Unione europea, coils a caldo: continua la disparità tra venditori e acquirenti, notevoli volumi import dall’India

venerdì, 07 novembre 2025 11:38:17 (GMT+3)   |   Istanbul

Questa settimana, i produttori europei di coils laminati a caldo (HRC) hanno continuato a proporre prezzi più elevati per le consegne di gennaio, mentre il divario tra i prezzi target degli acquirenti e delle acciaierie è rimasto piuttosto ampio, superando i 40-50 €/t. Per quanto riguarda le importazioni, nonostante gli ostacoli posti dalla conformità al CBAM e alle restrizioni di salvaguardia, gli acquirenti europei si sono assicurati volumi considerevoli di HRC dall’India a prezzi competitivi, supportando la tendenza di prenotazione della settimana scorsa.

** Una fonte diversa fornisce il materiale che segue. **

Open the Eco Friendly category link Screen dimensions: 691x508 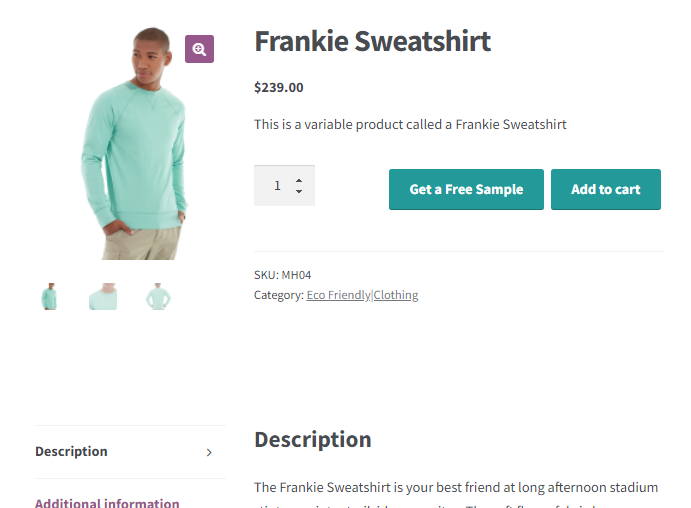pos(338,295)
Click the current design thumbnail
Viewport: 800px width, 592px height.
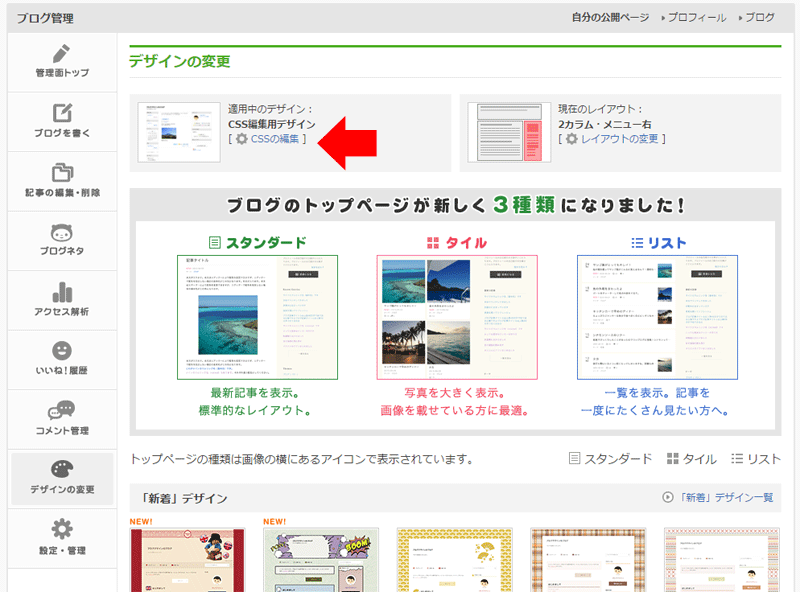pyautogui.click(x=179, y=132)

Nello specifico, le offerte delle acciaierie nel nord Europa sono state registrate a 630-650 €/t franco produttore per i nuovi ordini con consegna a gennaio. Tuttavia, secondo le fonti, nonostante i prezzi negoziabili per la consegna a gennaio siano stati stimati a 610 €/t franco produttore, quelli per la consegna a dicembre si attestano a 580-600 €/t franco produttore, come la settimana scorsa. «I partecipanti di mercato non credono che le acciaierie possano ottenere gli aumenti proposti [650 €/t franco produttore], a causa della domanda sottotono e della disponibilità opzioni import altrettanto interessanti nonostante le incertezze legate al CBAM», ha riferito un insider a SteelOrbis.

Nel frattempo, in Italia, le offerte indicative che HRC si sono attestate a 620-630 €/t per le consegne a dicembre e gennaio, contro i 610-615 €/t franco produttore della settimana scorsa. Il prezzo negoziabile per dicembre, invece, rimane a 580-585 €/t franco produttore, stabile su base settimanale. «Gli HRC italiani sono stati offerti in Germania a 630-640 €/t anche se gli acquirenti propongono cifre di circa 20 €/t inferiori», ha commentato un insider.

Le importazioni sono rimaste limitate, dato che gli acquirenti hanno a che fare con gli obblighi del CBAM e le stringenti quote di salvaguardia, che hanno intralciato le decisioni di acquisto e la pianificazione delle consegne. Ciononostante, gli acquirenti italiani e spagnoli sono riusciti ad assicurarsi un altro ciclo di considerevoli volumi di HRC indiani per la seconda settimana consecutiva. Nello specifico, dopo gli accordi per lotti provenienti dall’India conclusi a 575-580 $/t CFR (495-500 €/t CFR sud Europa) la settimana scorsa, questa settimana sono stati segnalati più accordi per un totale di 100.000 tonnellate conclusi a 550-580 $/t CFR sud Europa (477-503 €/t CFR, costi del CBAM esclusi). Secondo le fonti, una delle navi è stata prenotata da un produttore italiano a un prezzo vicino a 477 €/t per la spedizione a inizio novembre. Un altro carico, invece, sarebbe stato venduto alla Spagna a 503 €/t per la spedizione nello stesso periodo o entro il 15 novembre.

Inoltre, sul mercato si vocifera di un accordo per 25.000-30.000 tonnellate di HRC provenienti dall’Indonesia concluso a 480 €/t CFR, CBAM escluso. Nel frattempo, la maggior parte delle offerte di HRC indonesiani è stata segnalata a 480-485 €/t CFR.

Nel sud Europa, le offerte di HRC dalla Malesia sono state registrate a 480-490 €/t CFR, CBAM escluso. Le offerte indicative provenienti dalla Turchia, invece, si sono attestate a 515-520 €/t CFR, dazio incluso ma senza costi del CBAM.

Al contempo, gli insider hanno segnalato offerte import di HRC proveniente dalla regione a 560-580 €/t DDP, CBAM incluso, a seconda del fornitore. Ciò significa che la differenza tra i prezzi locali target e le offerte import su base DDP, costi del CBAM inclusi, ha raggiunto gli 80-100 €/t.